On Thu, 25 Dec 2003, Jarkko Hietaniemi wrote:
Whoa! It's the other way round here. Nick is using a locale that
suits him for other reasons (e.g. getting time and data formats in
proper British ways), but why should he be constrained not to use for his
filenames whatever he wants?
Then, he should switch to en_GB.UTF-8.
That will work if there's en_GB.UTF-8 available for him in his
particular Unixes and assuming using UTF-8 locales won't break other
things.
IIRC, he explicitly mentioned 'Linux' in his message. Besides,
Solaris, Compaq Tru64, AIX, and HP/UX [1] have all supported UTF-8 locales
for a 'long' time (some of them far far longer than Linux/glibc has). In
the past, all the locales don't come free, but these days, they all come
with no extra charge so that it depends on the 'will'/'policy' of the
system administrators whether that's available or not. Sure, there are a
number of other Unix, old and new, and many old ones don't support UTF-8
locales.
I do want to respect people's wish to make UTF-8 files on their file
systems even if their version of Unix don't support UTF-8 locales.
Otherwise, I wouldn't have come up with a set of 'options' Perl can
offer to them. However, people doing so should be aware that there's
price to pay. For instance, in their shell, file names would not be
shown correctly (i.e. 'ls' would show you garbled characters) They
can't use usual set of Unix tools (e.g. 'find' wouldn't work as intended).
ISO-8859-1, which is why I wrote about mixing up two encodings
in a single file system _under_ his control.
I think we are here talking past each other :-) I'm assuming the
not all file systems (like Samba mounts) are not necessarily under
his control, you are assuming they
Well, I think that's a different story. He explicitly wrote why
he still uses en_GB.ISO-8859-1 (like some old programs breaking under
UTF-8 locale).
Moreover, why would you think that en_GB.UTF-8 locale gives him the
time and date format NOT suitable for him?

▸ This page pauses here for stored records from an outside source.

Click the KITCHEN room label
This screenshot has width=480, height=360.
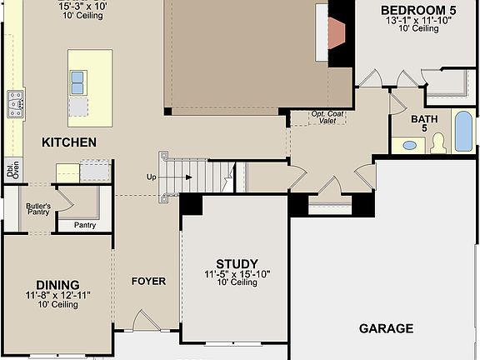(x=69, y=142)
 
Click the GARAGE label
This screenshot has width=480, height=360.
(x=386, y=328)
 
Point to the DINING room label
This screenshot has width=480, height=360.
(x=58, y=284)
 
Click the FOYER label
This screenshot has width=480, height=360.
(x=148, y=281)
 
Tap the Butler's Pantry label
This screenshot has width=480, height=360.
(x=38, y=209)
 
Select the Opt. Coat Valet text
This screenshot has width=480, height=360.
(x=328, y=117)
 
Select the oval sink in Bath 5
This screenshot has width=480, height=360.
(x=410, y=145)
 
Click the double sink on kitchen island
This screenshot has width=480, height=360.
(x=78, y=82)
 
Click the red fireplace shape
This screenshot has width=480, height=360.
(x=335, y=32)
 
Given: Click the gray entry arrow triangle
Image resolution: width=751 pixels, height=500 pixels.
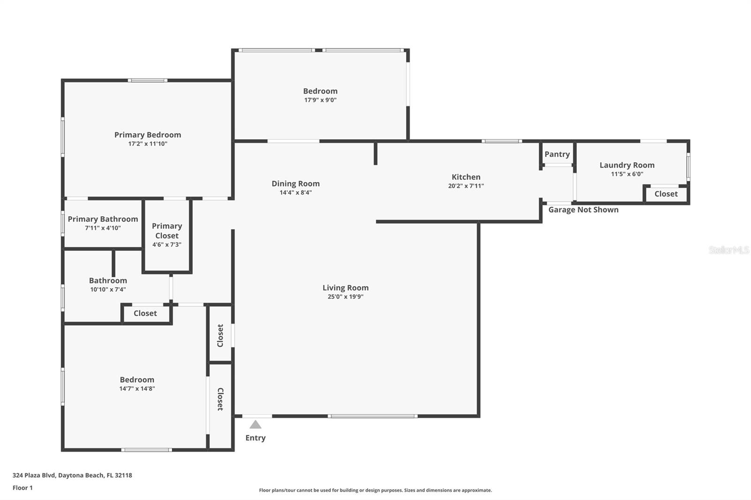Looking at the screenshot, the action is pos(255,424).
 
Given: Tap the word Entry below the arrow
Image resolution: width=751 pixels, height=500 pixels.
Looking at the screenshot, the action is pos(255,438).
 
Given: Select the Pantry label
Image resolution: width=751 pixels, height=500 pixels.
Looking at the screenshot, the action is pos(557,154).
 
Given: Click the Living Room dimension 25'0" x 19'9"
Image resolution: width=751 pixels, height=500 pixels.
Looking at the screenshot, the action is pos(345,296).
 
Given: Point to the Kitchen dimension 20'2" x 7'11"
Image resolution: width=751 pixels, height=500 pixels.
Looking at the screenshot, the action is pos(466,186).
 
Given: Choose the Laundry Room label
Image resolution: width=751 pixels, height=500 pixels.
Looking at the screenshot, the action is pos(627,165).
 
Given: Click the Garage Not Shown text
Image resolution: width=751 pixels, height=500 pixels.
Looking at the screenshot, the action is pos(583,210).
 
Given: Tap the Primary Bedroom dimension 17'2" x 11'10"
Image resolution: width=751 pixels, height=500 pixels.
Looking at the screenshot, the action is pos(147,144).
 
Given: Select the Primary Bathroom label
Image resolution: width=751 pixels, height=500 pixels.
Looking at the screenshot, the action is pos(103,219).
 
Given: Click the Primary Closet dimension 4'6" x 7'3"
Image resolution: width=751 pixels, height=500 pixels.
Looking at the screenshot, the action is pos(167,245).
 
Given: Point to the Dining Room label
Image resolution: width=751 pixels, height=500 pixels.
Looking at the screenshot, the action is pos(296,184).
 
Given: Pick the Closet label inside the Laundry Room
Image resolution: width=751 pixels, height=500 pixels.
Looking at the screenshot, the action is pos(666,194).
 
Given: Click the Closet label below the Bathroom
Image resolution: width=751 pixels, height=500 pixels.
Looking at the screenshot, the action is pos(145,313).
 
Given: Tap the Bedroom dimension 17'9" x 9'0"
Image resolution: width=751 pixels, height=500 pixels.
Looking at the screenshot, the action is pos(320,100).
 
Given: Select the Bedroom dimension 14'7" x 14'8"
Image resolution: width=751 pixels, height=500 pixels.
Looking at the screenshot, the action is pos(137,389).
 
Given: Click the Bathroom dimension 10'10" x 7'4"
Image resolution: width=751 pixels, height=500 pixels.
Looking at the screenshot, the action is pos(108,289).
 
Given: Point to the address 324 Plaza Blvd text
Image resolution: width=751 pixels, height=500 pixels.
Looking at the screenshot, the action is pos(34,475).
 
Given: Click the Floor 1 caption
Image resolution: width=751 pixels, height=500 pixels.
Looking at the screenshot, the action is pos(23,488).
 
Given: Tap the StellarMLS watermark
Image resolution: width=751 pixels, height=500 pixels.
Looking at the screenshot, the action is pos(728,250).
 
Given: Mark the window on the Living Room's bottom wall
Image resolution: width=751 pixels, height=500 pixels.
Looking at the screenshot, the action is pos(373,416).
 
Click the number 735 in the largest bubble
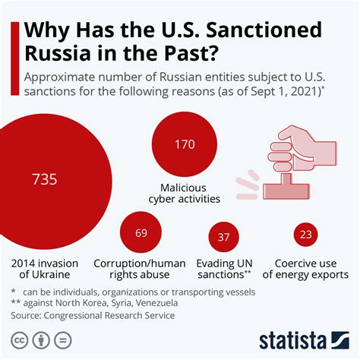[44, 180]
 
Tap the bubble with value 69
[141, 232]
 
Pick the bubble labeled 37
[223, 237]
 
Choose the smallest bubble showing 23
[306, 235]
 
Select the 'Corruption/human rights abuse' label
[140, 269]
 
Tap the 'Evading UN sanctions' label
[225, 269]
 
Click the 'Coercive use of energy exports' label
[311, 269]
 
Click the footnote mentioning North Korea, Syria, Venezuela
[95, 303]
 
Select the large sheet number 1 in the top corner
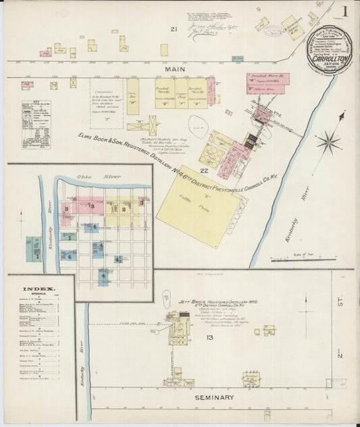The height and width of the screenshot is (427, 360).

I'm not thinking that. What I think his point is is that plain
en_GB.iso88591 is _enough_ for him to get time/date formats etc
working right, but en_GB.UTF-8 brings in _too much_ (such as some
programs not yet being UTF-8 aware enough,
What you had in parentheses was what he wrote in his original message,
but what you wrote didn't sound like that to me. At lesat, you took a
bad example of time/date format.
or him wanting to use iso8859-1 file names in some directories, but in
some directories not).
Yes, that's what I meant. He made a conscious decision to
mix up two encodings (read his message. 'If I want Unicode characters
in file names, I'd just use UTF-8' or something like that), for which
he has to pay whatever price he has to pay. If Perl offers a set of
options as I outlined in my previous message, he has to be careful when
opening files in different directories. For some directories, he has to
use one option while for other directories, he has to use another option.
You're making a mistake of binding locale and encoding.

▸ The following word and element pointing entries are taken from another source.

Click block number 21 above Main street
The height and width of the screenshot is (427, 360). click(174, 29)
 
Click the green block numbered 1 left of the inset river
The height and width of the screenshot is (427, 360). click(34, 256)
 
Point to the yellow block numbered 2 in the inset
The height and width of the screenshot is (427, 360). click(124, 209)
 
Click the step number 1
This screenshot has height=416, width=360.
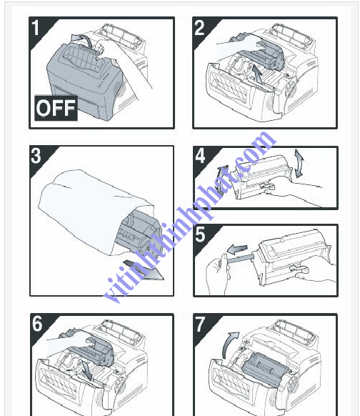[37, 28]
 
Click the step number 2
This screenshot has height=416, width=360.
[200, 28]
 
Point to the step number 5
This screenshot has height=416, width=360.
[200, 234]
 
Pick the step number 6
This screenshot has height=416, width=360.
[37, 324]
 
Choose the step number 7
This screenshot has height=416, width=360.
[200, 324]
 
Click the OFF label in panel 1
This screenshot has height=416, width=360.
[55, 109]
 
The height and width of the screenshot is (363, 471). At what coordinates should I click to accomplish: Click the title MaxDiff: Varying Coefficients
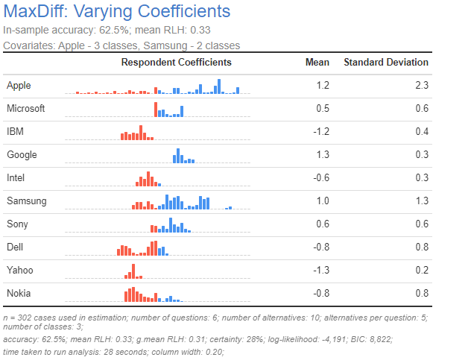tap(117, 13)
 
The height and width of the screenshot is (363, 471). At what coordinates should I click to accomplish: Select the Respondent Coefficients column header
tap(176, 63)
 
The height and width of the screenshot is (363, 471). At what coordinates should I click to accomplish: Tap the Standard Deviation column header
tap(385, 63)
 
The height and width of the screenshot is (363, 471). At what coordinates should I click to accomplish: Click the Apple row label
tap(19, 86)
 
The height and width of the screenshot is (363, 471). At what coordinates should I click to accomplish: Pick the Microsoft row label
tap(25, 109)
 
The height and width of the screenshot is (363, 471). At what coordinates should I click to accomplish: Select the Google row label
tap(22, 155)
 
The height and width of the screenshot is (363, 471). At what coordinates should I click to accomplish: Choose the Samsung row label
tap(26, 201)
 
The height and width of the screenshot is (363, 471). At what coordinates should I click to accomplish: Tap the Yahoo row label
tap(20, 271)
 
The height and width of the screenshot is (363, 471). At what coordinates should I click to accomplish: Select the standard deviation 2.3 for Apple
tap(422, 86)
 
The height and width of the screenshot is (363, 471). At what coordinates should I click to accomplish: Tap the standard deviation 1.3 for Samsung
tap(422, 201)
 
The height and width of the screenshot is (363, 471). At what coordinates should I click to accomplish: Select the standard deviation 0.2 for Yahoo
tap(422, 271)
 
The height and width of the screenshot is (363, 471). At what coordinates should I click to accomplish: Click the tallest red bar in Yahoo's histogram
tap(133, 270)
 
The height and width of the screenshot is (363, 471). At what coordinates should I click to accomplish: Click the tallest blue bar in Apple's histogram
tap(218, 86)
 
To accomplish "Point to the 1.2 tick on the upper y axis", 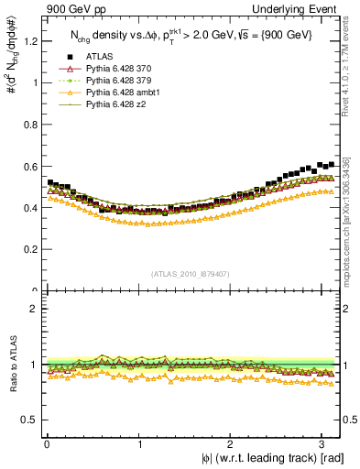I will click(x=31, y=40).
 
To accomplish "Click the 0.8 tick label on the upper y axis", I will click(x=31, y=124).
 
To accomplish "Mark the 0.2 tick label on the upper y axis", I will click(x=31, y=249).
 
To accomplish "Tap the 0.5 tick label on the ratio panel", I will click(x=31, y=420).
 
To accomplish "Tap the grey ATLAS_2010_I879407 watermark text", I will click(x=191, y=274).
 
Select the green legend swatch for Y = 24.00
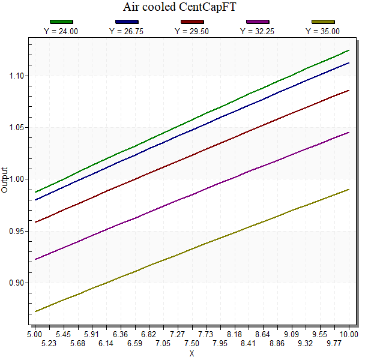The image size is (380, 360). [x=62, y=22]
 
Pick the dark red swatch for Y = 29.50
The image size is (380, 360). [x=192, y=22]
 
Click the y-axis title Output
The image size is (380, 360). [x=5, y=180]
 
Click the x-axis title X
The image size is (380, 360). [x=192, y=353]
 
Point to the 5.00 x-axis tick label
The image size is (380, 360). [x=35, y=334]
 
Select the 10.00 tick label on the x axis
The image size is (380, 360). [x=349, y=334]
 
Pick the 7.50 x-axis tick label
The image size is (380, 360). [x=192, y=343]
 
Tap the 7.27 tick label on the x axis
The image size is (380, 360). [x=177, y=334]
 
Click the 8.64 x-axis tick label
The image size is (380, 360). [x=264, y=334]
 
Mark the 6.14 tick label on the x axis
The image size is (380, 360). [x=106, y=343]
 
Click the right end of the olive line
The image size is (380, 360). [x=349, y=190]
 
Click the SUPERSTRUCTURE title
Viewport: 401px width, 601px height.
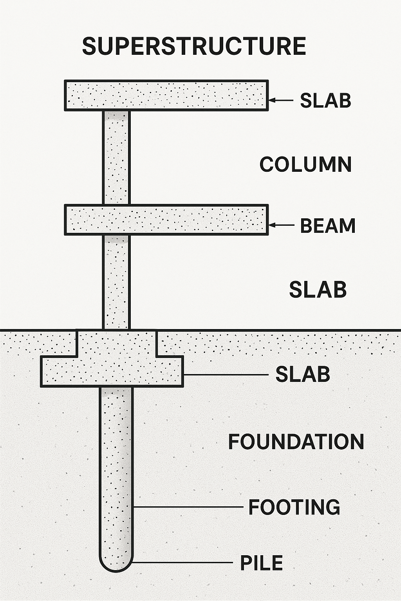(x=194, y=46)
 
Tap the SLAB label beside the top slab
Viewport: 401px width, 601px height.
(x=325, y=101)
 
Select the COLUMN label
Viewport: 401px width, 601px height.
(x=305, y=164)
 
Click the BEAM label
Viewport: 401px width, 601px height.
(x=328, y=226)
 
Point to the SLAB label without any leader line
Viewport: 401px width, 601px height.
(x=318, y=290)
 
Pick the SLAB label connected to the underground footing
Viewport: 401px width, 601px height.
(x=303, y=374)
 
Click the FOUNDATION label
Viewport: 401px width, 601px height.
(x=296, y=442)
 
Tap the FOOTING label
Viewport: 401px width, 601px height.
(x=294, y=507)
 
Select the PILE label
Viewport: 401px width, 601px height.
(x=261, y=563)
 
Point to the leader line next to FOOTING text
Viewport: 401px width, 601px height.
(x=188, y=507)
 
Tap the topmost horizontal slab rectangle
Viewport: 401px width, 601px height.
(x=166, y=95)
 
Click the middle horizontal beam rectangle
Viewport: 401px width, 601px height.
(x=166, y=220)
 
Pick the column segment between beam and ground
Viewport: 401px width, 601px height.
(x=116, y=282)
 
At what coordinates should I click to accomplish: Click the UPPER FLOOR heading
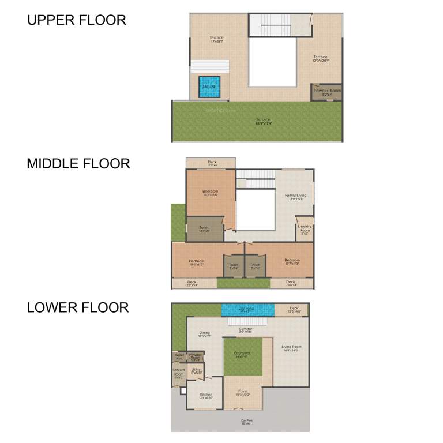coord(76,20)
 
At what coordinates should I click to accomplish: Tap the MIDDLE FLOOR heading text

I'm not-- many UNIX vendors do, and I have to with that fact. If Linux
and glibc are doing the Right Thing, that's marvelous, but not all the
world is Linux and glibc.
I never implied that, let alone saying that. (I always prefer to say
Unix in place of Linux. To me, Linux is just one of many Unix) And,
please check out recent commercial Unix. They DO offer UTF-8 locales as I
wrote above (Solaris and AIX had offered solid UTF-8 locales years before
Linux/Glibc did - actually, when Linux/Glibc 1.x has almost __zero__
locale support, UTF-8 or not). Whether they're installed by the system
admin. is a different story. Anyway, exactly because of the unavailability
of UTF-8 locales for whatever reason, we've been discussing this issue
(to convert Perl's internal Unicode to and from the 'native' encoding
in file I/O.).
The fact that it is on Unix is just an artifact of Unix file system
Not quite. UNIX doesn't care. In traditional UNIX filenames are just
bytes.
You're absolutely right. I didn't mean to say 'file system' there
as I corrected in my subsequent email.
PLEASE, PEOPLE: stop thinking of this in terms of an environment
controlled solely by one user.
Before writing that, please read the man page of 'smbmount' and
'mount' if Linux system is available to you. They're not environment
variables.
Please read my sentence again to see that I had no "variable" in it :-)
Just environment.
OK. Sorry for misreading it. Anyway, Perl can't help resolve that problem.
It can only offer a set of flexible options (as I listed in 'a few
messages ago') that help people solve the problem for themselves.
Jungshik
[1] SGI Irix seems to lag behind in this area. FreeBSD was slow, but
seems to have done a catch-up recently.